Aquí van unas cuantas obviedades vitales, que son obvias teóricamente desde que nos cuentan eso de que la vida es nacer, relacionarse, reproducirse y morir (como si fuéramos a aceptarlo tan fácilmente, como si fuéramos ovejas dóciles e imbéciles, como si la vida no fuera un viaje de entendimiento profundo, de rebeldía y revelaciones), pero que sólo resultan obvias empíricamente cuando se viven y nos asolan temporalmente y luego reunimos el valor de analizarlas desde la distancia espaciotemporal valorando cuán capaces hemos sido de afrontarlas y cuál será nuestra posición en el futuro.
Las pérdidas, los desencantos con nosotros mismos, con nuestras vidas, con nuestra existencia, con nuestras circunstancias, con nuestros mayores, con nuestros familiares y amigos, etc, son parte esencial de nuestro crecimiento. Suelen responder a pasados demasiado cerrados, llenos de exigencias y perfección, de lazos familiares opresivos, de deseos frustrados, de tabúes, de corsés sentimentales, de alejamiento del dolor y del error, como si la línea recta fuese el único camino a la meta. A veces el sentimiento de derrota es rápidamente sustituido por otro mucho más motivador y positivo y otras veces nos abandonamos al sufrimiento dejando que se instale en nosotros, durante años incluso. Y todo cambia. Y todo se deforma.
Cuando dejas que el sufrimiento sea parte de ti, de tu carácter, de tu intimidad, la nueva base de tu filosofía e incluso de tu creatividad y se convierte en tu aliado, en la excusa perfecta para seguir viviendo en el inmovilismo, en el falso conformismo, en la convicción de tu propia incapacidad... Crees que la única vía posible es la de ir a la deriva. LLega a gustar cómo te petrifica y te conviertes en víctima de ti mismo y de tus circunstancias y vagas sin rumbo; los horizontes y las expectativas, antes claros y definidos, se diluyen como pintura aguada que escurre sobre el lienzo y el descontento motoriza tus impulsos carnales, espirituales y creativos. Durante mucho tiempo te convences de que quizá siempre has sido así, de que no saldrás de ahí porque en el fondo eres así, que nadie acudirá a salvarte de ti mismo como un ansiado redentor. Lees, buscas desesperadamente el ancla que al izarse te lleve a la superficie para poder respirar aire puro otra vez... Pero no llega porque eres tú. Y llenas páginas de diario con pensamientos funestos y analizas hasta la extenuación la base de tu comportamiento, como si fuera un parásito que pudieras extirpar tan fácilmente. Te dicen el famoso "todo pasa, ten paciencia" pero te pueden la impaciencia y la ansiedad. Y cometes errores. Y dejas de reconocerte.

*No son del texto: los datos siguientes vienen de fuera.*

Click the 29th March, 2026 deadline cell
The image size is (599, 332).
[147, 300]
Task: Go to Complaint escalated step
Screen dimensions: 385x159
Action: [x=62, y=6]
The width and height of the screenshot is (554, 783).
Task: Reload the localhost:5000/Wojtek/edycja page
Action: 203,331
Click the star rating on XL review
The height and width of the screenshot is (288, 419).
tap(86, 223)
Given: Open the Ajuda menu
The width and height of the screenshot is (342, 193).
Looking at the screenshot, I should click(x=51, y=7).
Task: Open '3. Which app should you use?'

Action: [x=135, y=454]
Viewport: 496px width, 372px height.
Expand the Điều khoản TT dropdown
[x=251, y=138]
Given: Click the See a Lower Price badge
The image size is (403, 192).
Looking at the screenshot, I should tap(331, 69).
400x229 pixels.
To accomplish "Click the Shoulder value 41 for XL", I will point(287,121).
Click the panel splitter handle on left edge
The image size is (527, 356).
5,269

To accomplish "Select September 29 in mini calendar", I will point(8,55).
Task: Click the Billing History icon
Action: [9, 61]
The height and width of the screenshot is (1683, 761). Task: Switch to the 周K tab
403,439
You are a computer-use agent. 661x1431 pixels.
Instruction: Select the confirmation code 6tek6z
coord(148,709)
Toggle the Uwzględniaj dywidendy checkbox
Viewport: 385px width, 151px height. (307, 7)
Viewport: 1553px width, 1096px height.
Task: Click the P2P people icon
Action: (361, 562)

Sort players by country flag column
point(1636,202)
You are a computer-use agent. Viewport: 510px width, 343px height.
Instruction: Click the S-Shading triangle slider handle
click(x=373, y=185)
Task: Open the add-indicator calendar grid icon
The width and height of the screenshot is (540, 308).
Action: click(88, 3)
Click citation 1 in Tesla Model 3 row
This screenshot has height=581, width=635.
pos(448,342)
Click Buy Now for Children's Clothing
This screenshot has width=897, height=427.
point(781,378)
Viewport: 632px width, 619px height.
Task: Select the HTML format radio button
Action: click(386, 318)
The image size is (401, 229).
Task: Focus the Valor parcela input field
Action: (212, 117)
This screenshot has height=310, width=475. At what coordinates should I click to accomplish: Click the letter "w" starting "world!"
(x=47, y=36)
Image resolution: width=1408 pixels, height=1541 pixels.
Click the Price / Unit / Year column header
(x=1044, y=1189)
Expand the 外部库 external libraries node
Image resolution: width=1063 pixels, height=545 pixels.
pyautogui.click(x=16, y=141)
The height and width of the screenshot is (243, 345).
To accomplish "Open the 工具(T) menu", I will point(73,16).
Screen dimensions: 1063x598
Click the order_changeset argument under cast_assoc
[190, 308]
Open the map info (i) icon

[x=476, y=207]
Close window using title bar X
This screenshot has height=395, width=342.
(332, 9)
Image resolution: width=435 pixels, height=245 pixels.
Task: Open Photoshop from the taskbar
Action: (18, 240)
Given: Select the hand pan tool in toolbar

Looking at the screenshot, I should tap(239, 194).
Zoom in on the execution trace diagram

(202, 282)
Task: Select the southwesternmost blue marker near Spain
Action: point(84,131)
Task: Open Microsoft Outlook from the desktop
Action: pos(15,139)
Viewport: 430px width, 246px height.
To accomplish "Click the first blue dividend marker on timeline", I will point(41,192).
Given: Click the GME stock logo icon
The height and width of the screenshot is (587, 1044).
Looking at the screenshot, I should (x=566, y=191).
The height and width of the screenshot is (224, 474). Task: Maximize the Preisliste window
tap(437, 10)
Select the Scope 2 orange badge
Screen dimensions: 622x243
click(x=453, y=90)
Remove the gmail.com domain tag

Te transformas.
Pero llega. Llega en un momento cualquiera el día en el que no notas más ese peso. Y no necesitas escribir frenéticamente para llenar tu descontento, para contentar tu hambre de felicidad, de autosatisfacción. Y llega la calma a la mente. Entonces empiezas a desintoxicarte de ti mismo y de tus hábitos durante el sufrimiento y te vuelves a acercar a tu yo de antes pero renovado, con una nueva consciencia de ti mismo y de tu vida. Y encuentras antiguas emociones y las entiendes, pero las nuevas son mucho más potentes e inspiradoras para el día a día. Y entonces eres feliz sin más. Mi consejo es que cuando te reconozcas en ese dulce momento, no busques demasiadas explicaciones y úsalo para reorganizar tu vida y tu interior. Tus valores. Redibuja tus horizontes, defínelos con trazos gruesos y simplemente anda hacia ellos con firmeza. Ya tienes el propósito que te faltaba. Ya puedes caminar sin las piedras en los bolsillos porque las has sacado inconscientemente y te ha gustado sentirte ligero. Ese momento llega y es absolutamente renovador. Aprovéchalo. Quizá tengas las páginas del diario más vacías que nunca. Quizá tengas sequía creativa. No te preocupes. Siempre puedes redirigir tu fantasía en otra dirección. Prueba a buscar de nuevo. No se te ocurra angustiarte. Estás viviendo de verdad. Sólo deja que te inunde la calma.